Notes before you Start:

  • You can use store-bought pickling spice, but it is easy to make at home. See below for a recipe.
  • Blanching the asparagus before pickling is an extra step, but very much worth it, the flavor and texture will be much better.

What You Get: Very flavorful asparagus pickles. Yum.

What You Need: No special equipment required. Which is nice.

How Long? About 30 minutes to make the pickles, and then at least a day of waiting. Anytime dish.

Ingredients:

(Makes 2 (24-ounce) or 4 (12-ounce) jars)

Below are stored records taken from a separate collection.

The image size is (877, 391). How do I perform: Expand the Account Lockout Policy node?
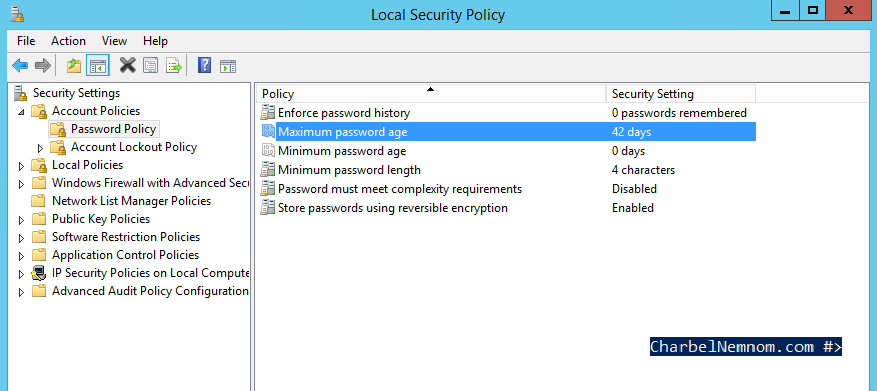[x=40, y=148]
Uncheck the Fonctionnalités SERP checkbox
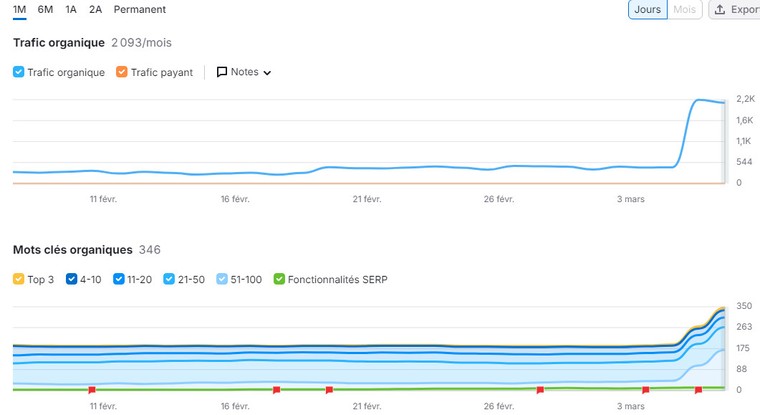760x415 pixels. (x=279, y=279)
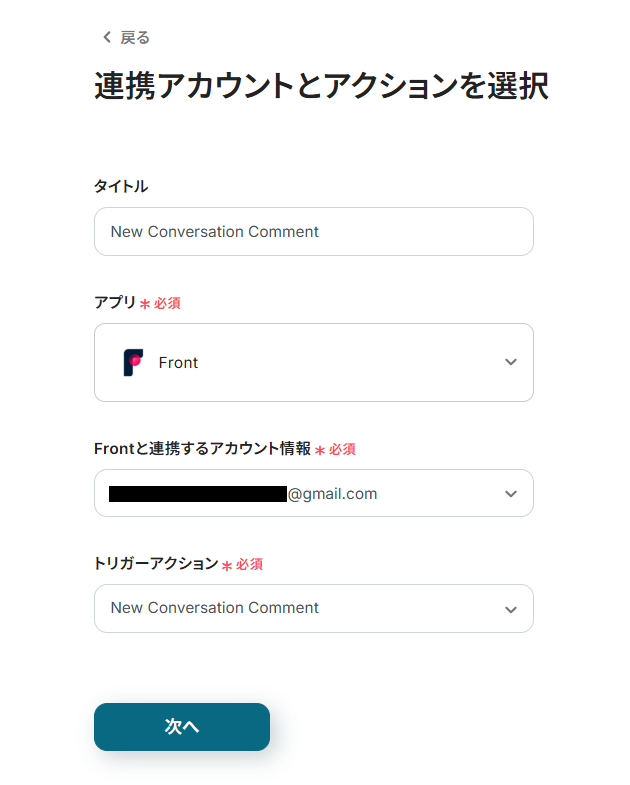The height and width of the screenshot is (785, 630).
Task: Click the トリガーアクション field label
Action: point(156,564)
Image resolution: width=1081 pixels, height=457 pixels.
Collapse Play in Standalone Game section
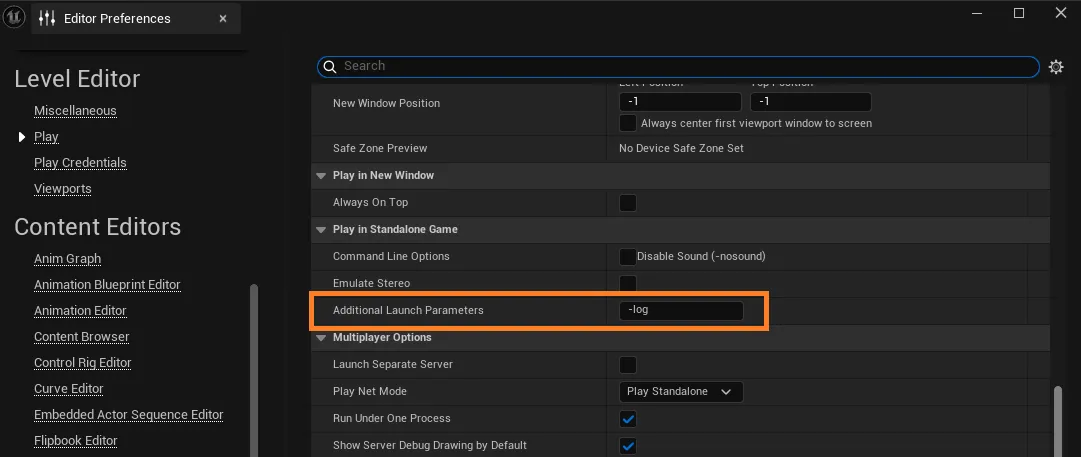[321, 230]
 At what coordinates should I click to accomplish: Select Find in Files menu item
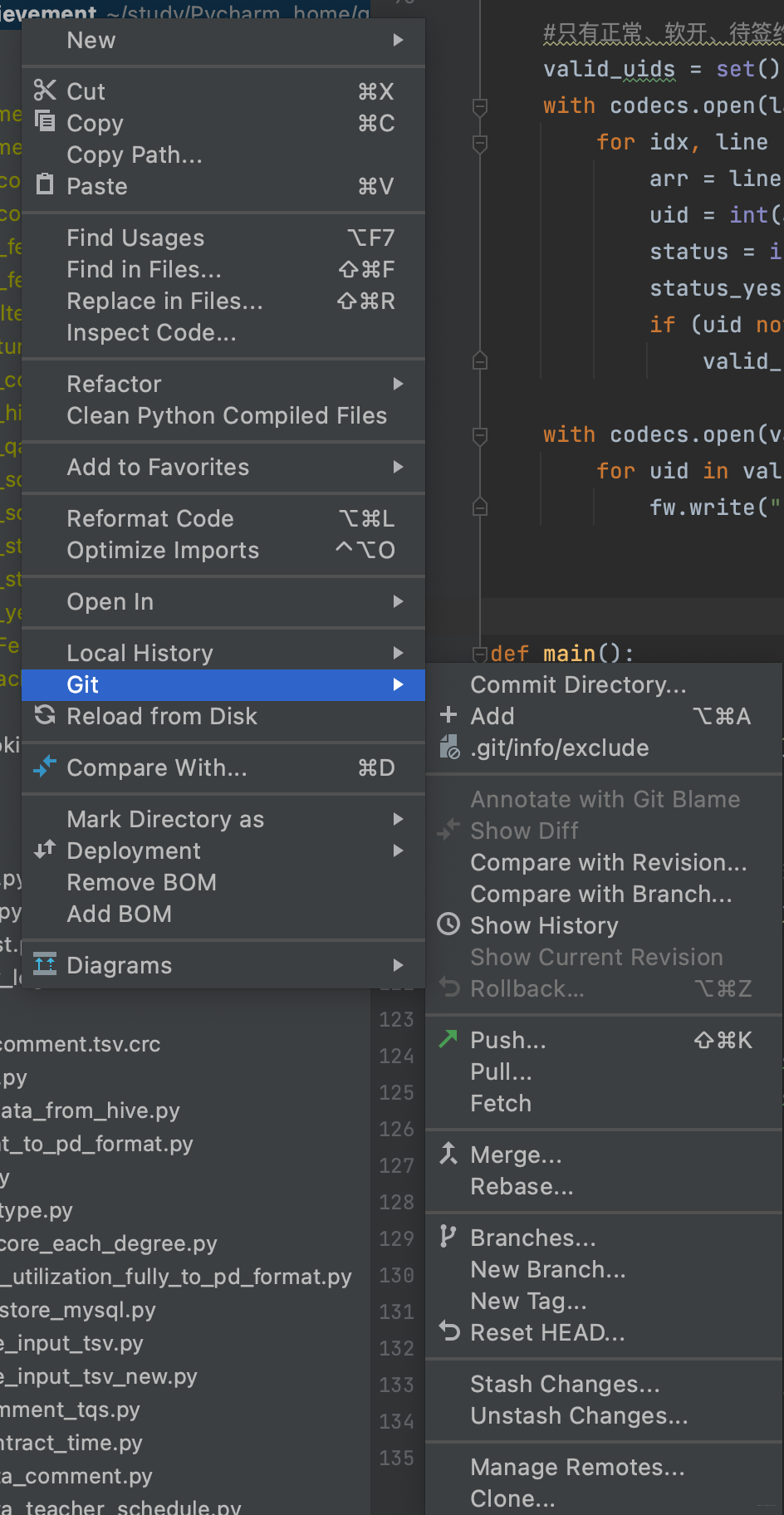pyautogui.click(x=144, y=269)
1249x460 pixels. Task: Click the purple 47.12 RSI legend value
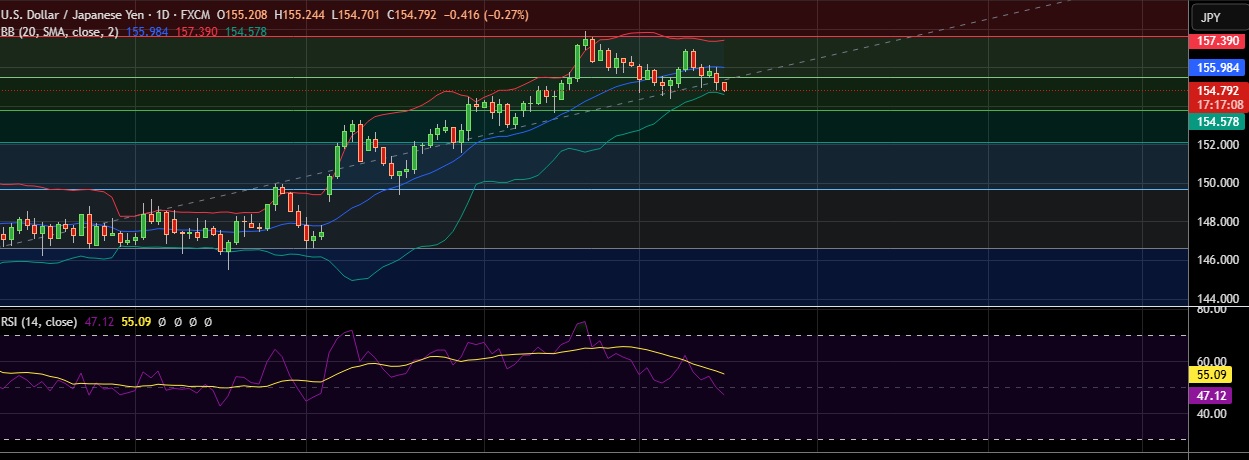tap(99, 322)
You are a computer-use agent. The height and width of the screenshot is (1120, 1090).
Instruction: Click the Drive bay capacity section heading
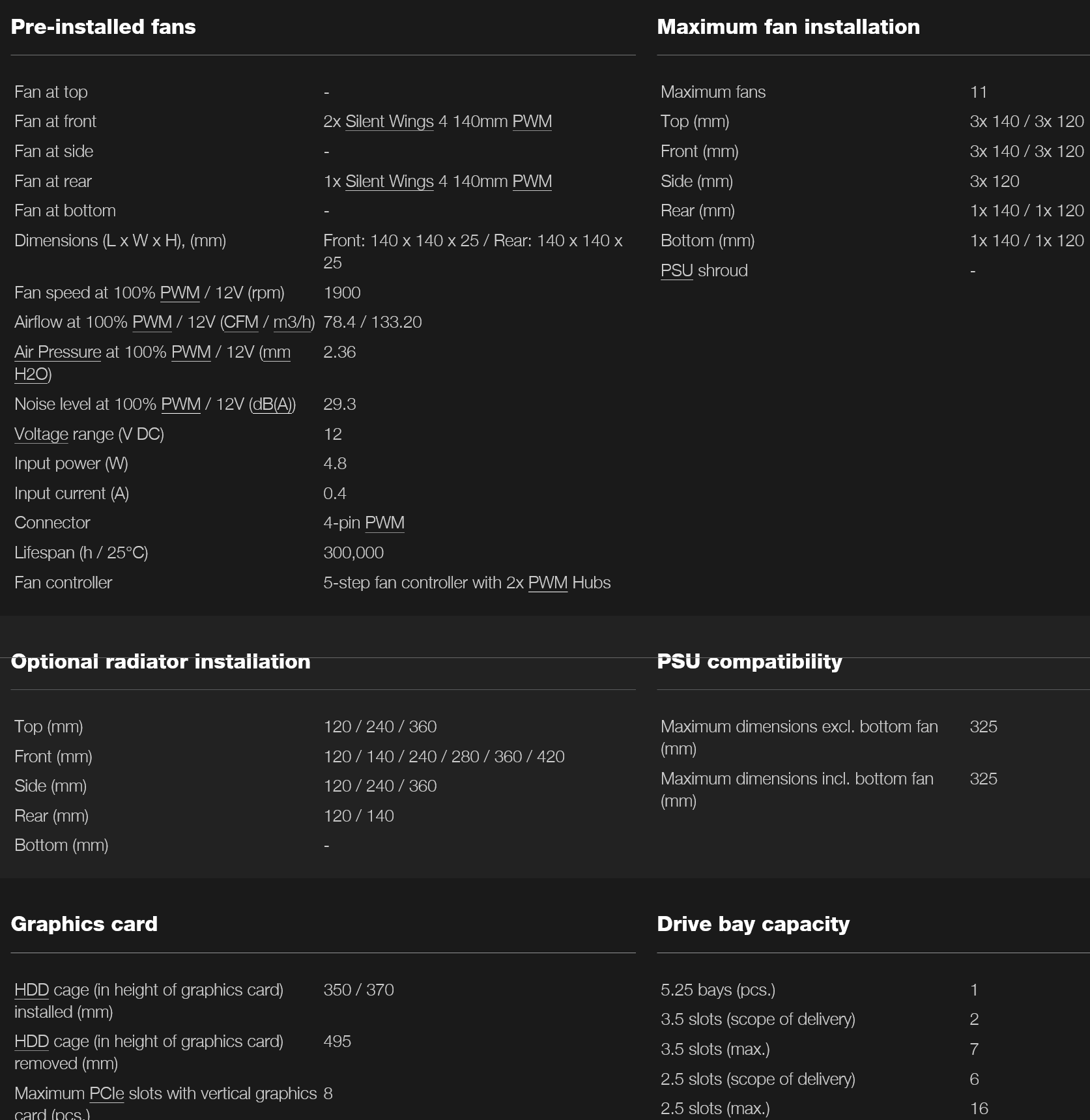click(x=753, y=924)
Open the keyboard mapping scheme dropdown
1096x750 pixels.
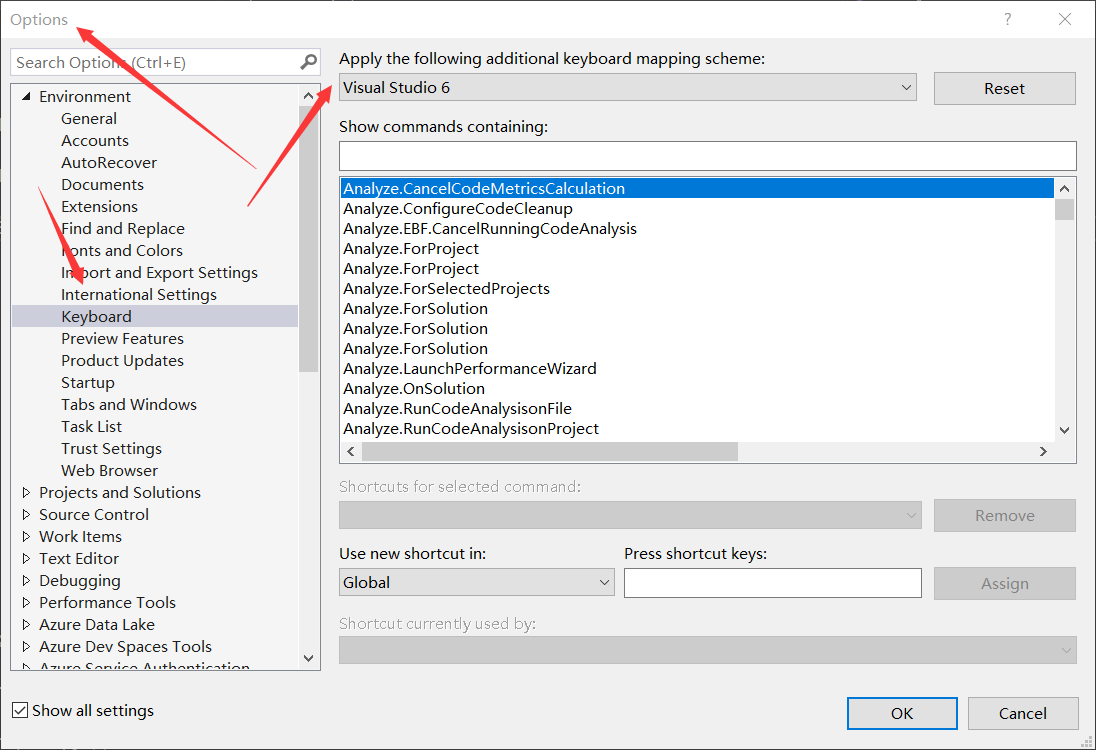click(x=905, y=87)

  • 3 pounds asparagus, washed and trimmed to fit your jars
  • 1½ cups water
  • 1½ cups white vinegar
  • 2 tablespoons salt
  • 2 tablespoons pickling spice (*To DIY, see recipe below.)
  • 2 garlic cloves, peeled and lightly crushed

 Assemble:

  1. Combine vinegar, water and salt in a saucepan over medium heat and bring to a boil. Set aside.
  2. Fill a large saucepan with water and bring to a boil over high heat. Add the asparagus to the pot and cook for exactly 1 minute. Transfer asparagus to a colander and run under cold water until chilled.
  3. Place 1 tablespoon of pickling spice and 1 garlic clove in the bottom of each jar (split the spice and garlic cloves if using 4 jars). Divide asparagus evenly between the jars. Pour pickling liquid over asparagus. Seal jars and let cool to room temperature, then store in the refrigerator.
  4. Let the pickles rest in the fridge at least 24, and preferably 72, hours before eating. The pickles will keep for 2 weeks.

—-

* Pickling Spice

(Makes 1 cup)

Ingredients:

  • 2 tablespoons black peppercorns
  • 2 tablespoons mustard seeds
  • 2 tablespoons coriander seeds
  • 2 tablespoons allspice berries
  • 1 tablespoon red pepper flakes
  • 1 tablespoon ground mace
  • 1 small cinnamon stick, crushed into a few pieces
  • 12 large, or 18 medium, bay leaves, crumbled
  • 1 tablespoon whole cloves
  • ½ tablespoon ground ginger

Assemble:

  1. Place a small pan over low heat and toast peppercorns, mustard seeds and coriander seeds until just fragrant. Remove pan from heat and gently pour spices onto a cutting board. Lightly crush spices using a heavy pan, the side of a knife or a very quick spin in a spice grinder.
  2. Combine the cracked spices with the rest of the spices in a medium bowl and mix until thoroughly combined. Store in an airtight container.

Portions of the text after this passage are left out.